◆ Supplied material
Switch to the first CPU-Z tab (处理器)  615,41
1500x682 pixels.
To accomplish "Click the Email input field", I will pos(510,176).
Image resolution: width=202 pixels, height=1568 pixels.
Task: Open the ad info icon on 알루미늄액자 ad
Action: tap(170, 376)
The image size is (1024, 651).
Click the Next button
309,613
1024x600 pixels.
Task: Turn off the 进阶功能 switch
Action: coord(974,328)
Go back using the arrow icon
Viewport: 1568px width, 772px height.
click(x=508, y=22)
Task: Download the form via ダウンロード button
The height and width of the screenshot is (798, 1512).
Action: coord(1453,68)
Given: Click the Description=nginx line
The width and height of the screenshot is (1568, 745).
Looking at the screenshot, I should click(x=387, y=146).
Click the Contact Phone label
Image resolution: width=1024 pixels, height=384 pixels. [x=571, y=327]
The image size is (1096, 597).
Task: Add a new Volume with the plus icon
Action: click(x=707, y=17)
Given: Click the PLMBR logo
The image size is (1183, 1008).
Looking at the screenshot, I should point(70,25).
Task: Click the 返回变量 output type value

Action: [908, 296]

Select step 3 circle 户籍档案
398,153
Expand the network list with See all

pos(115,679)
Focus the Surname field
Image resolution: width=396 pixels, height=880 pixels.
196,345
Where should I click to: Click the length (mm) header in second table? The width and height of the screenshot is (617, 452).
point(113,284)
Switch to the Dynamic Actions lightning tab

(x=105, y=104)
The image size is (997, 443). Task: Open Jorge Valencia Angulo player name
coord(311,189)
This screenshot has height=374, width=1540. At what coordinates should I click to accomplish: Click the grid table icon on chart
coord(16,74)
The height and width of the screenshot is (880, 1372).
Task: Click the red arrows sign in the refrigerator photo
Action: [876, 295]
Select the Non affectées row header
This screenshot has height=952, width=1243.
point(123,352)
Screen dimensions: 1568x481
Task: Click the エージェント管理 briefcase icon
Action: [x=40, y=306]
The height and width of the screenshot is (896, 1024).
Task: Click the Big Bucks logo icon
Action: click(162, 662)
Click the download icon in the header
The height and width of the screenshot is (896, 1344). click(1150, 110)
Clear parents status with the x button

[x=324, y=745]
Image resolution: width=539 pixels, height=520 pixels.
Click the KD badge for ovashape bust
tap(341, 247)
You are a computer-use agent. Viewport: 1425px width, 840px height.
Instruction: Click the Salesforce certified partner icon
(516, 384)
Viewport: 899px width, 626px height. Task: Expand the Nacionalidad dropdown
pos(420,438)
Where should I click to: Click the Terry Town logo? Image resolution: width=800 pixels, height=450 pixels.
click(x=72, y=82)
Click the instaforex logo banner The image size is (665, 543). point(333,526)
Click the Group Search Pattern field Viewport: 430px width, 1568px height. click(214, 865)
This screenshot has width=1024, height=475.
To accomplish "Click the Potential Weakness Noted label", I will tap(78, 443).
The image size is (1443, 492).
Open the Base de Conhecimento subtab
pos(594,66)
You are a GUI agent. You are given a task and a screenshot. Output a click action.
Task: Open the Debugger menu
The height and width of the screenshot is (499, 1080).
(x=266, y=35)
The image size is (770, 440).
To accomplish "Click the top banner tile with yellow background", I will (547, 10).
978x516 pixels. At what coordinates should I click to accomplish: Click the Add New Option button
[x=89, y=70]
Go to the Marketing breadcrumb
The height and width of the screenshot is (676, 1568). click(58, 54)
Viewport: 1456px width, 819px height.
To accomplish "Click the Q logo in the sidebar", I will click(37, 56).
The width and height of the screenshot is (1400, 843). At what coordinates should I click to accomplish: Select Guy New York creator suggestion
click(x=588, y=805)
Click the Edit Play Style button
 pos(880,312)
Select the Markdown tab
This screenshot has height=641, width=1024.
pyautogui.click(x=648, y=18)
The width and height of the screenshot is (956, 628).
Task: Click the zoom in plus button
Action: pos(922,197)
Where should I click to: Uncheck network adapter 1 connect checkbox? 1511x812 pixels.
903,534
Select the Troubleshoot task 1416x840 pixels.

◆ Problem details
Please give back exactly the lines of the listing above that run from the one containing "Click the KD badge for ovashape bust" through the one containing "This screenshot has width=1024, height=475.", and only those.

◆ Response area
Click the KD badge for ovashape bust
tap(341, 247)
You are a computer-use agent. Viewport: 1425px width, 840px height.
Instruction: Click the Salesforce certified partner icon
(516, 384)
Viewport: 899px width, 626px height. Task: Expand the Nacionalidad dropdown
pos(420,438)
Where should I click to: Click the Terry Town logo? Image resolution: width=800 pixels, height=450 pixels.
click(x=72, y=82)
Click the instaforex logo banner The image size is (665, 543). point(333,526)
Click the Group Search Pattern field Viewport: 430px width, 1568px height. click(214, 865)
This screenshot has width=1024, height=475.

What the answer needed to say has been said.